スクラムベンチャーズ パートナー 外村仁氏

 JR東日本 常務執行役員の表輝幸氏は、「JR東日本ではお客さま起点で、新しい先端技術を利用しながら、オープンイノベーションで新しいお客さま向けサービスを提供する試みを行なっている。先端技術を活用した自動販売機によるラーメンの提供は、まさに新しいお客さま向けサービスとなる。

 早朝から深夜まで利用される駅では、従業員を集め早朝、深夜といった時間帯に飲食サービスを行なうことは難しい。そこにテクノロジーを使い、24時間、食事を提供できるサービスを導入することは大変有効だと考えている。駅内ではレストランを作る十分なスペースを取るのは容易ではないが、自販機であれば省スペースで提供できる。

 今後は地方の駅でも提供できる可能性を持っている。また、コロナ禍でニーズが高まっている非対面、非接触での食事提供というニーズにも合致したもので、大きなビジネスの可能性を感じている」と話した。

東日本旅客鉄道株式会社 常務執行役員 表輝幸氏

 また、今回の事業開始にあたっては東京駅同様、東京近郊で交通の拠点となっている羽田空港、首都高速道路とパートナーシップを築いて設置を実現。
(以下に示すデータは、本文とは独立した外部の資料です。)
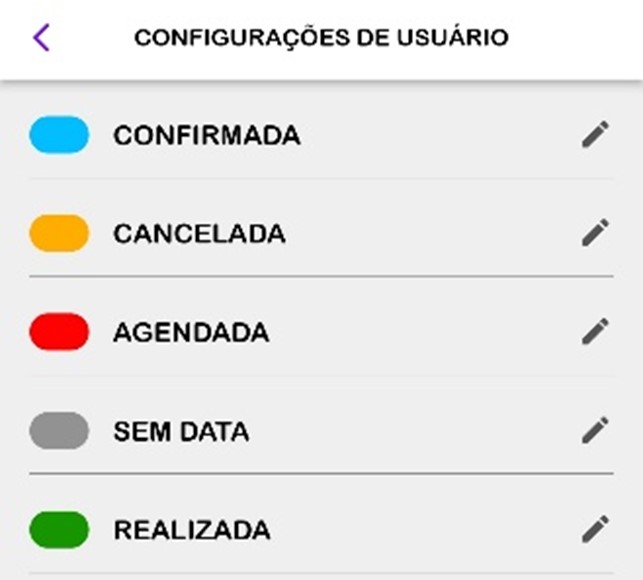Click the pencil icon beside AGENDADA

(595, 331)
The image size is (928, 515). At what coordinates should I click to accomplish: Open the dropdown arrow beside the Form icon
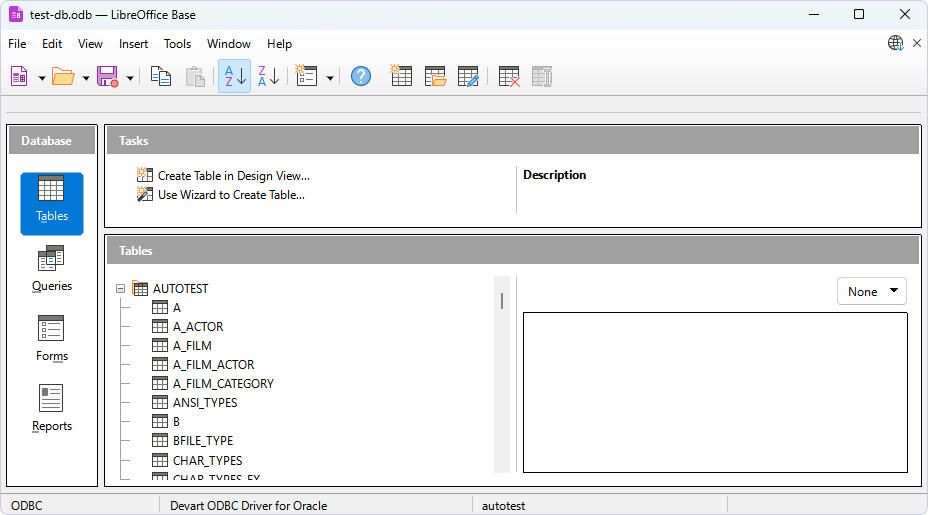(x=330, y=77)
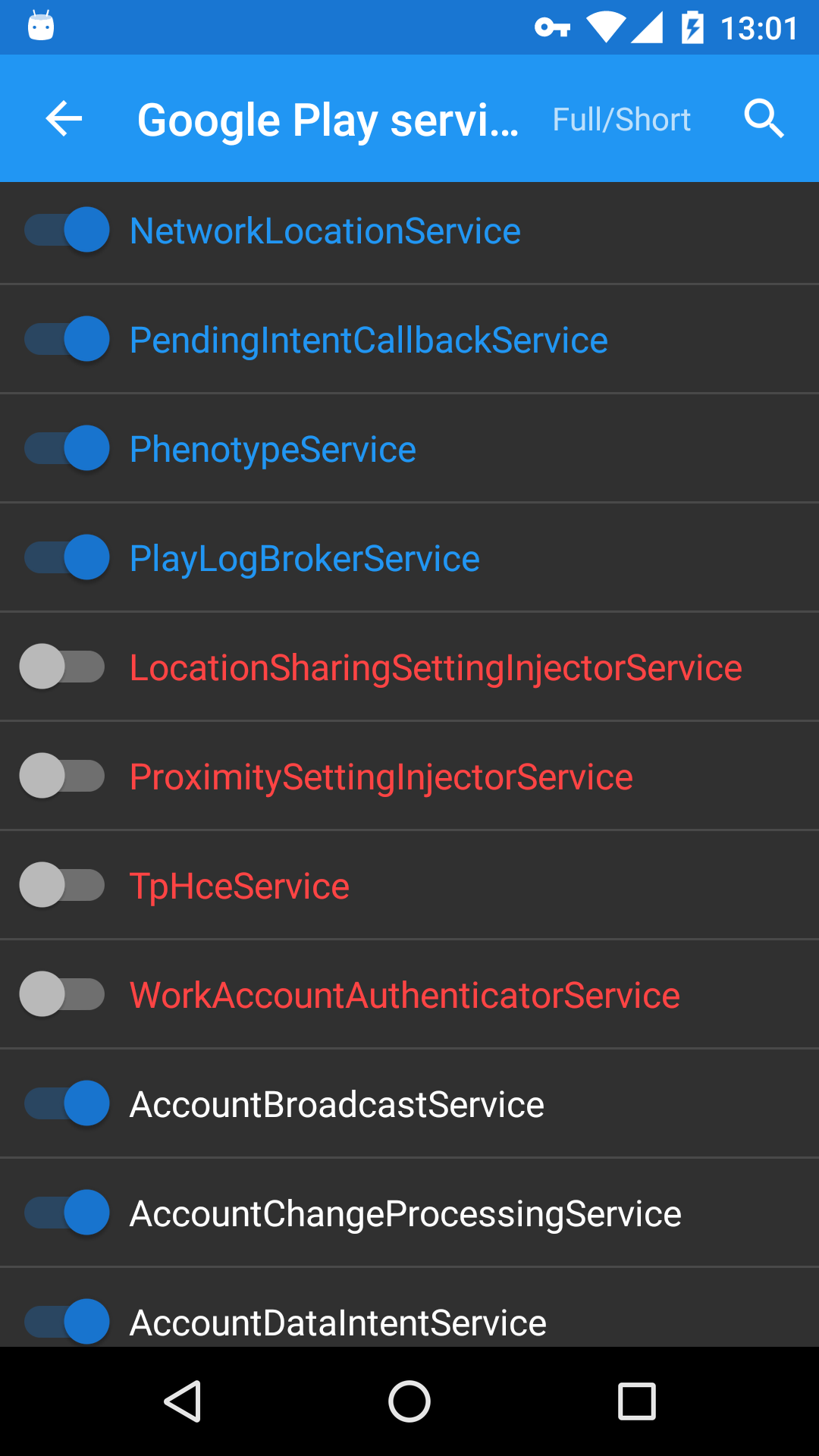
Task: Tap the Android back navigation triangle
Action: (x=183, y=1401)
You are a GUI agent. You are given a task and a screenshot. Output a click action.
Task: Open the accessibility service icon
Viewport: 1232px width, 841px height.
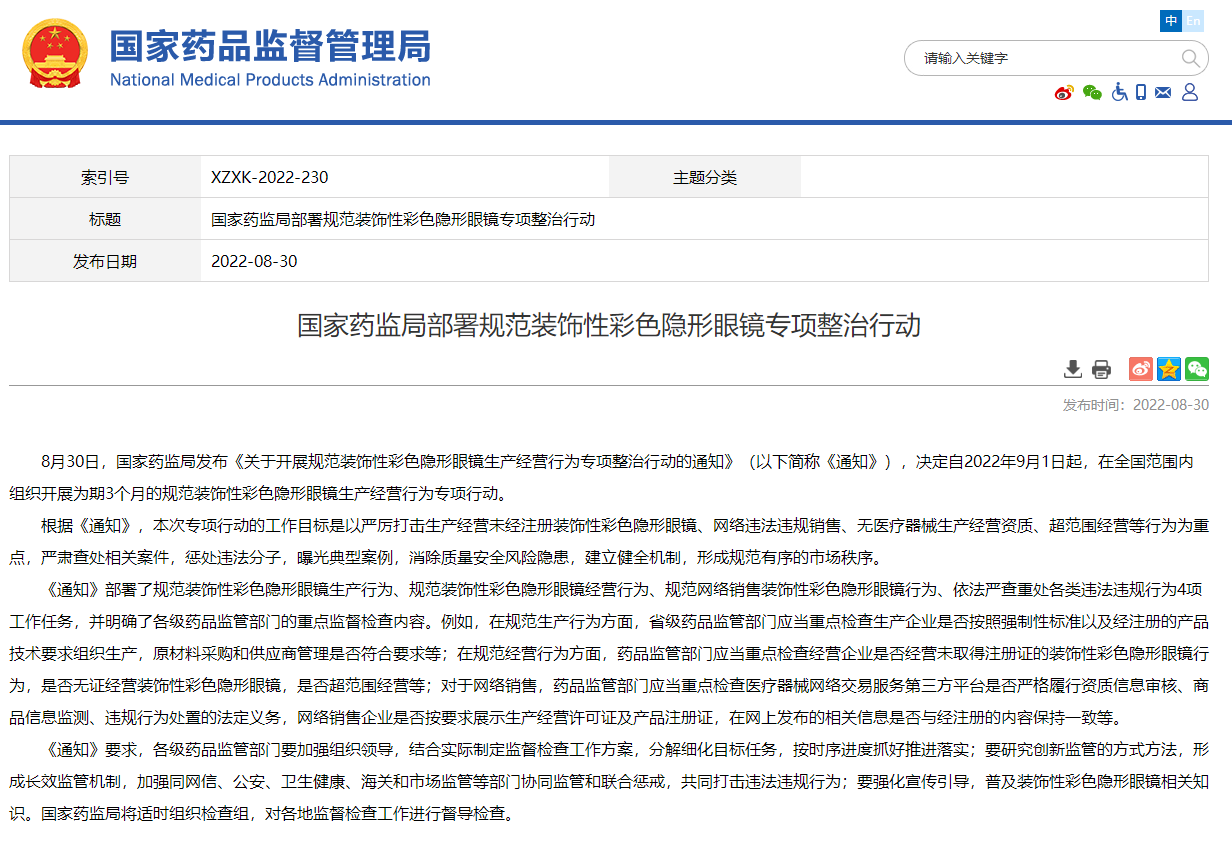pyautogui.click(x=1120, y=92)

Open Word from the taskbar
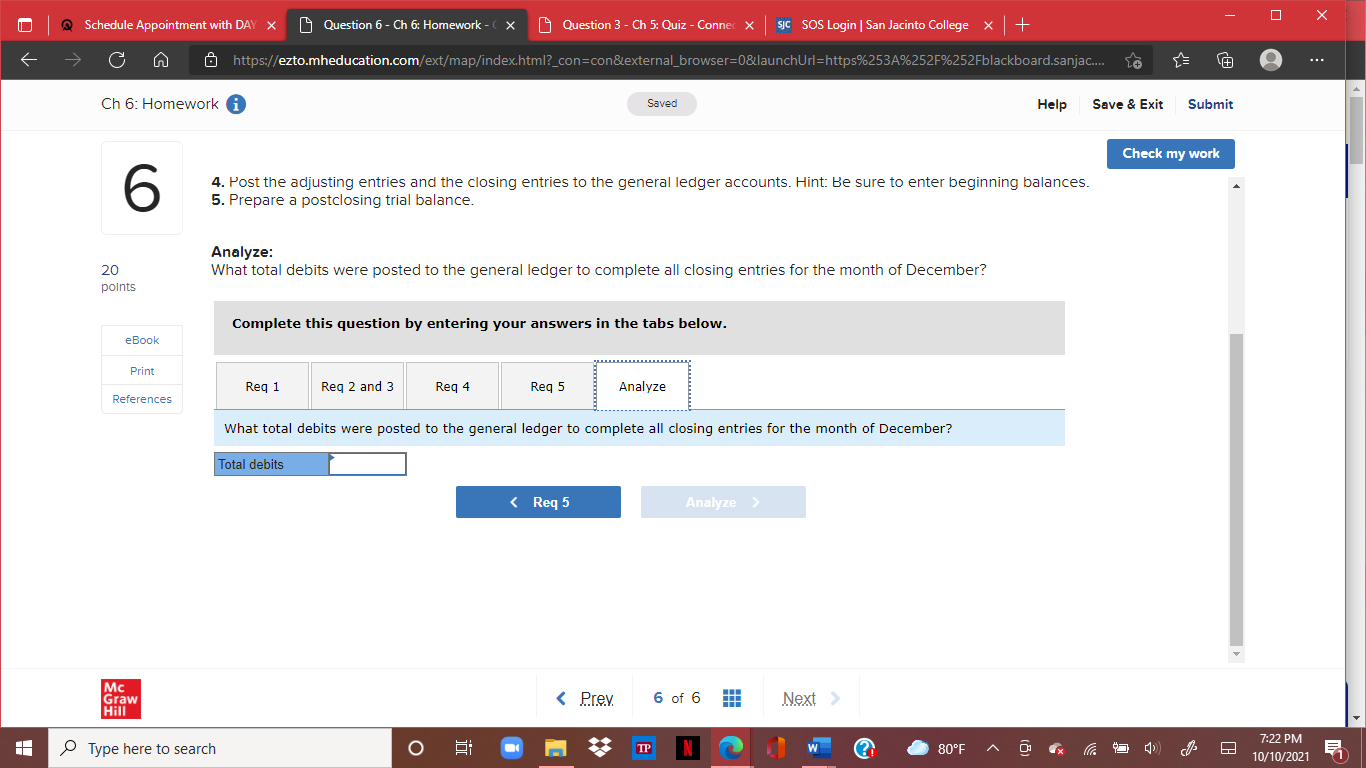tap(819, 748)
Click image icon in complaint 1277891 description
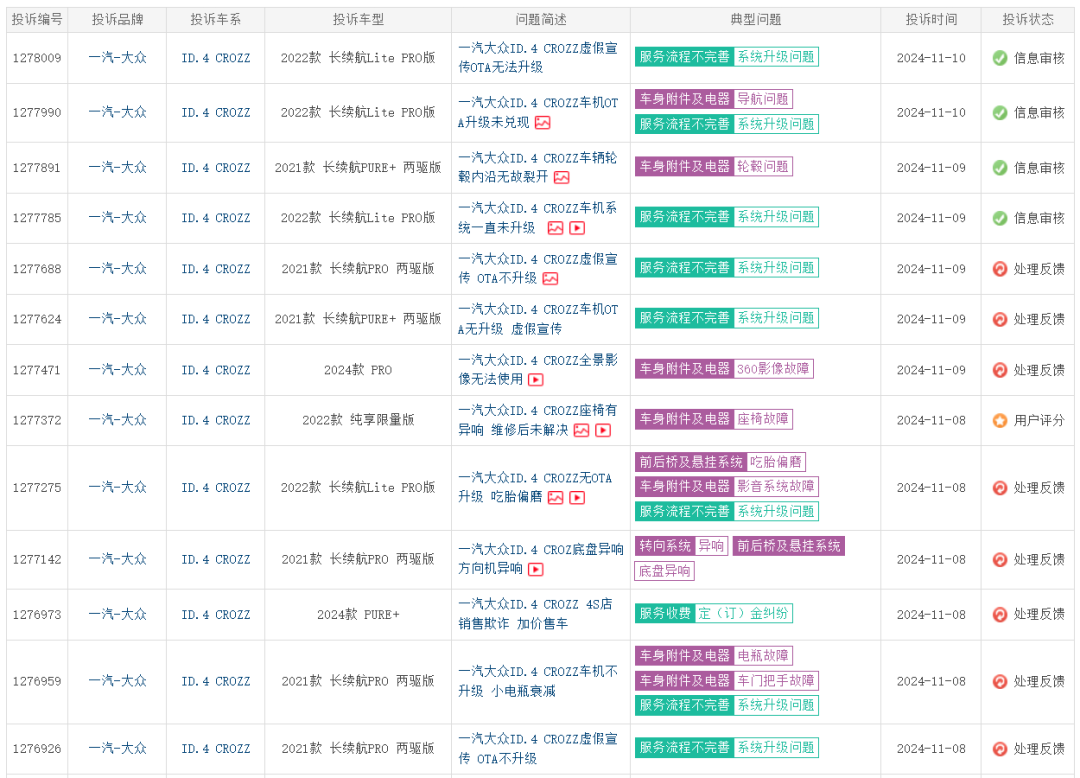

会見には両施設から担当者も参加した。

 羽田空港への設置を担当した日本空港ビルデング 上席常務執行役員の藤野威氏は、「日本の設置第一号場所として羽田空港を選んで頂き、大変ありがたいと思っている。設置以来、大変好評となっている。コロナ禍が続いている現在、空港を利用されるお客さまはまだ少ないが、働いている職員にとっても24時間利用できる自動販売機は好評となっている」と空港利用客だけでなく、空港に勤務する職員にとってもプラスとなっていると明らかにした。

日本空港ビルデング株式会社 上席常務執行役員 藤野威氏

 首都高速道路サービス 代表取締役社長の大西英史氏は、「日本でのスタートに心からお喜び申し上げたい。大切な事業のパートナーの1社に選んでいただいたこと、芝浦PA(パーキングエリア)に1台を設置いただいたことを光栄に思っている。首都高は1日90万台の自動車が走行しており、そのなかでトラックの台数も多い。無人のPAである芝浦に、24時間、365日温かい食事を提供できる仕組みができたことは大変喜ばしい」と歓迎した。

首都高速道路サービス株式会社 代表取締役社長 大西英史氏

 また、日本での自動販売機設置にあたってはソフトバンクロボティクスのエンジニアがサポートを担当した。「アンディとCFOのアマンダと出会ったのはちょうど4年前で、私自身もアンディもエンジニア同士ということでそのときから意気投合し、話を始めることができた。今回、エンジニアリング面からサポートを担当させてもらったが、90秒で熱々のラーメンが出来上がるのは、まるでレストランから空間を超えて届くような体験ができる」とソフトバンクロボティクス CTO/EVPの柴田暁穂氏が歓迎のコメントを述べた。